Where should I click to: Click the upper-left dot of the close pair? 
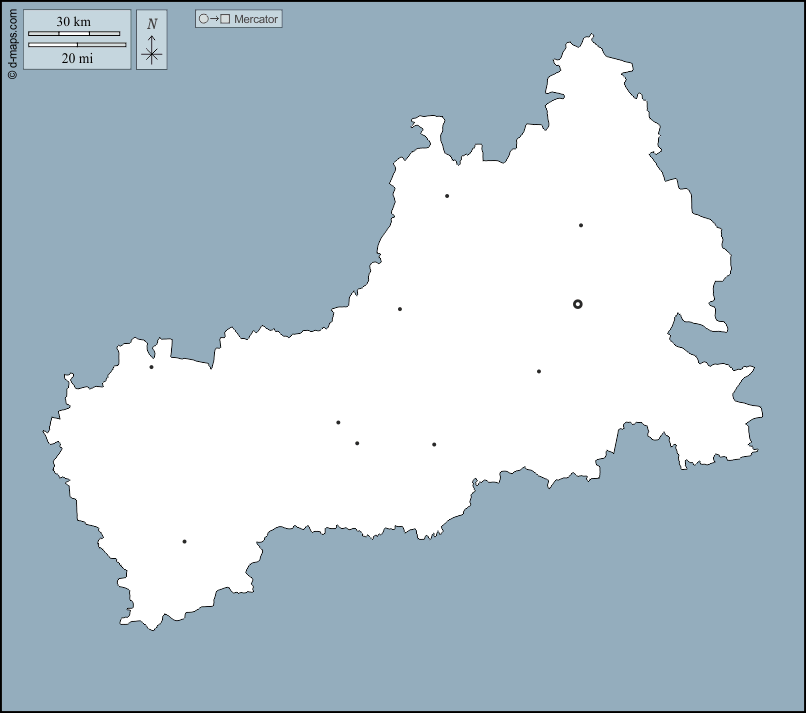tap(338, 422)
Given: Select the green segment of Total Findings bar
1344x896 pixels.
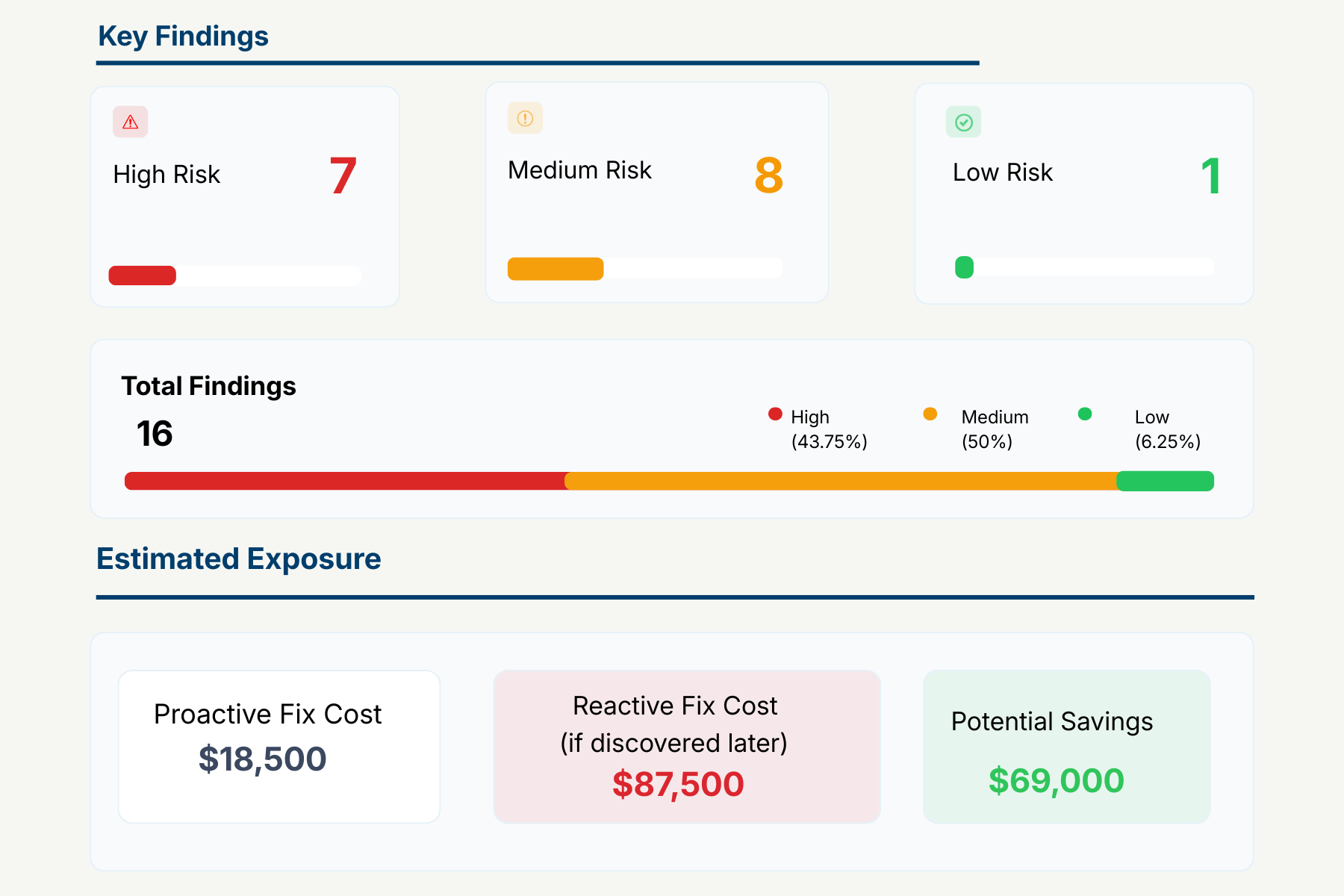Looking at the screenshot, I should 1165,481.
§ §
• [Task prompt]: Omit the pictures, then output every record exactly as given.

• [Response area]:
Where should I click to: Click the upper-left dot of the close pair? 
tap(338, 422)
Given: Select the green segment of Total Findings bar
1344x896 pixels.
Looking at the screenshot, I should 1165,481.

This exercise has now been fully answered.